Microfluidic cell culture offers many distinct advantages, not least that scientists can work with expensive rare cells, use less reagent, and in many cases control the environment with greater accuracy than in bulk cell culture, petri dishes, or multiwell plates. Samuel Forry, Ph.D., research chemist, National Institute of Standards and Technology (NIST), talks about technology developed at his institution.
“At NIST we’re very interested in fundamental measurements and the way measurement can improve biology. I think we have demonstrated a level of control and ability to measure the microenvironment around cells, which is revealed in sensitivities to partial gas pressures that may not have been appreciated,” notes Dr. Forry.

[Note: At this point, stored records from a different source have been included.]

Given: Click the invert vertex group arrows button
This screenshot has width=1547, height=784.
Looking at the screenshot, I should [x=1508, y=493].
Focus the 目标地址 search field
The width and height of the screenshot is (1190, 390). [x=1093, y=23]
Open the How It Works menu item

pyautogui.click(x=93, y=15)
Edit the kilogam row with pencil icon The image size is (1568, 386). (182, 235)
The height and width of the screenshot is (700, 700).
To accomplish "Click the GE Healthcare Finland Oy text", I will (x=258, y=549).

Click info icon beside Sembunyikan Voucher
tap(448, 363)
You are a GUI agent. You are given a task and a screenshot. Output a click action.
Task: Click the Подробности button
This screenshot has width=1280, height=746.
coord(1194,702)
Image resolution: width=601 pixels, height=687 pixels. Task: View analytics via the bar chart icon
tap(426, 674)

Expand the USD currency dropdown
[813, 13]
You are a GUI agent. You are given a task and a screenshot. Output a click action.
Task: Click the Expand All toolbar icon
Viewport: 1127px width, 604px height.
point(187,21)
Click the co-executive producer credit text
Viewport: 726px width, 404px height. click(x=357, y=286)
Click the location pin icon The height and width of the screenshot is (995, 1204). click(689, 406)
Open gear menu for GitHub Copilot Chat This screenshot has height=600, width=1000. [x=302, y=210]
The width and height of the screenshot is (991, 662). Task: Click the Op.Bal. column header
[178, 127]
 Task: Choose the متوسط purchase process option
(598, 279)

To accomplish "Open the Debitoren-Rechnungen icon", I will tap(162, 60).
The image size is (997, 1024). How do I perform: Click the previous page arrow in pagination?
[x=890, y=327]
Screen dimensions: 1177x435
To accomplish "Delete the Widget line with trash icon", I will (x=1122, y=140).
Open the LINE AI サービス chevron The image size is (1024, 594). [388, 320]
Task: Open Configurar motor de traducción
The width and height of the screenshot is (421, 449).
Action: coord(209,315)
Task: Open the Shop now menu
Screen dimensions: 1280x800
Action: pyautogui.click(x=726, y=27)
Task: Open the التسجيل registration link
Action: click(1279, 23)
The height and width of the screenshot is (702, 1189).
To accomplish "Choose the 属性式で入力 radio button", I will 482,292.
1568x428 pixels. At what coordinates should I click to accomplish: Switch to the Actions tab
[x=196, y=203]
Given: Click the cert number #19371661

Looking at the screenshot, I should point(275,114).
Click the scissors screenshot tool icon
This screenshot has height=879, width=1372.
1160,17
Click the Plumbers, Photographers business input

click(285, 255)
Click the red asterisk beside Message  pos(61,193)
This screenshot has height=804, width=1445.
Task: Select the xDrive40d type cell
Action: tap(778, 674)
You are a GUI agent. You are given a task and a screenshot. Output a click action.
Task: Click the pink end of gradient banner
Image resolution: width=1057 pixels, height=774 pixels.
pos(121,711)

To accomplish this, Dr. Forry and his colleagues have fabricated the microchamber and microfluidic compartments out of gas-permeable material—poly(dimethylsiloxane)(PDMS)—and routed them near each other. “We can then allow diffusion through the material to give us control over the partial pressure in the culture chambers where the cells are being cultured. We’ve shown this for oxygen and for CO2.”
Essentially, they create stagnant conditions but are able to supply sufficient gases to keep the cells from disrupting the homeostasis in the environment. “We perfuse media past the cells but do it only intermittently,” he notes. “It turns out conventional cell culture media has enough salts, amino acids, and sugars to last for a pretty long time, but the gas partial pressures get out of whack quickly. We control the gas partial pressures directly through the material.”
The most common use, according to Dr. Forry, “is where you want to create a hypoxic environment or maintain 5% CO2. We can also create gradients across a microfluidic chamber to create systems where one side of our chamber has normal oxygen level or maybe 21% and the other side has hypoxic conditions and one can look at the way cells respond in the two different environments side by side.”